My issue has been on writing a library (baseline with 8, but support 9+ as well) that may take locale as a String input, and it is likely it will come in languaceCode_countryCode format (with underscore instead of dash). My questions started after noticing that in Java 8, new Locale("en_US") was working in our unit tests giving me the right locale with the correct language code, and the correct country code. Then, in Java 9+ due to JEP 252, the unit tests were failing.
If this was an end user application, the solution would certainly to be to tweak the system property as suggested.
To address the issue for the library, I implemented a simple locale parser to check whether the input has a dash, or an underscore. If underscore, then I split the string. Otherwise, I pass it on to Locale(String).
I was just hoping that Locale would have such builder method, similar to Locale.forLanguageTag().
Is it a fair conclusion that perhaps the issue has always been with Locale(String language) accepting languageCode_countryCode as input in Java 8 (due to the legacy database) ?
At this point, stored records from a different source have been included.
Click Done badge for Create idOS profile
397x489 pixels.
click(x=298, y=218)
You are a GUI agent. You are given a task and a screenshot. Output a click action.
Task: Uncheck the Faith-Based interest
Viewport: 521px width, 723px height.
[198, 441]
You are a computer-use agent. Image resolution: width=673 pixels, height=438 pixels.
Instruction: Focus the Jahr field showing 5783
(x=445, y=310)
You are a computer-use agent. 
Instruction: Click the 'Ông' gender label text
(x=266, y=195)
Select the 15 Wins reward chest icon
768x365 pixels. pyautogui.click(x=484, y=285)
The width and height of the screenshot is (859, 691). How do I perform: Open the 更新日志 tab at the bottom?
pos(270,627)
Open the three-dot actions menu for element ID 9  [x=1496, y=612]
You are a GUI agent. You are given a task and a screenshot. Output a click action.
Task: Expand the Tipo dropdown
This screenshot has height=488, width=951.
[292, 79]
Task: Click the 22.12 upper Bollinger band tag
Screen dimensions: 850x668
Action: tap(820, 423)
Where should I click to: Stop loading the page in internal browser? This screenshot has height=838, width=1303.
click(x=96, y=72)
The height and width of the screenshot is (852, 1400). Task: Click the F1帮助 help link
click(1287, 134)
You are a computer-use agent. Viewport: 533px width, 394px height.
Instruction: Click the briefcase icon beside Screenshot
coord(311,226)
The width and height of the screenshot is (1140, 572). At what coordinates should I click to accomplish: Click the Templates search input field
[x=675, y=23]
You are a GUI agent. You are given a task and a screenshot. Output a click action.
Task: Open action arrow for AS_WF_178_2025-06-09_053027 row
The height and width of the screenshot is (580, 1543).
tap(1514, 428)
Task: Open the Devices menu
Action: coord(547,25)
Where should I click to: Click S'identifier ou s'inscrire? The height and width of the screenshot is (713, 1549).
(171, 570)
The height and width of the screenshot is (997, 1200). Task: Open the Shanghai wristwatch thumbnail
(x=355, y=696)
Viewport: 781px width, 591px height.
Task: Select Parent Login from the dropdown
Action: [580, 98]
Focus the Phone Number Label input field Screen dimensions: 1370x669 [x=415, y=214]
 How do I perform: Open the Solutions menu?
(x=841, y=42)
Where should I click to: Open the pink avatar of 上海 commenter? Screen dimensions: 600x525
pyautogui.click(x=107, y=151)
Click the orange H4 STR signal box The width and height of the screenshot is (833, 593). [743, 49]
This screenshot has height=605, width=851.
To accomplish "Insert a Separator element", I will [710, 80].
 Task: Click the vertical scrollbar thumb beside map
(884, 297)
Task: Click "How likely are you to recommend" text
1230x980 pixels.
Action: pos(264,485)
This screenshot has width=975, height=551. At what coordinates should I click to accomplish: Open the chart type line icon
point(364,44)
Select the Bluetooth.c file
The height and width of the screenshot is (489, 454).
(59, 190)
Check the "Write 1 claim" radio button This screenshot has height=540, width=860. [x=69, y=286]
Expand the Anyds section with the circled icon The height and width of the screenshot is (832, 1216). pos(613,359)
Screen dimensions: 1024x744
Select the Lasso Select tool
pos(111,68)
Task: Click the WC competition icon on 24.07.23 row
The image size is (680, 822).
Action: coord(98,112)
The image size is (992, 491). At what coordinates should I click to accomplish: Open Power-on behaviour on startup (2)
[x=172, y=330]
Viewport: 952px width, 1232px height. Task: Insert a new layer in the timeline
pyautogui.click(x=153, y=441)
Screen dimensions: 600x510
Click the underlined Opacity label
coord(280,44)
________________________________
From: Alan Bateman <Alan.Bateman at oracle.com>
Sent: July 10, 2023 11:51 PM
To: Bruno Borges <Bruno.Borges at microsoft.com>; core-libs-dev at openjdk.org <core-libs-dev at openjdk.org>
Cc: Naoto Sato <naoto.sato at oracle.com>
Subject: Re: [EXTERNAL] Re: 4-letter patterns in Date Format Style no longer give full text style
On 10/07/2023 21:09, Naoto Sato wrote:
> :
>
>>
>> And isn't this the case of a breaking change more than just updating
>> the time database used by default in JDK?
>
> You could specify the system property `java.locale.providers` to
> COMPAT to use the JDK8 locales (although this has been deprecated in
> JDK21). However, expecting US resources with Locale("en_US") is
> incorrect in the first place.
Just to add to Naoto's comments.
JDK 8 was the first release to include CLDR locale data (JEP 127). JDK 8
continued to use the legacy JRE locale data by default but the system
property could be use to try out CLDR data in advance of the switch to
using it by default in JDK 9 (JEP 252). From JDK 9 to this day, the
system property can be used to switch back to the JRE lcoale data
although this locale data hasn't been maintained for several years.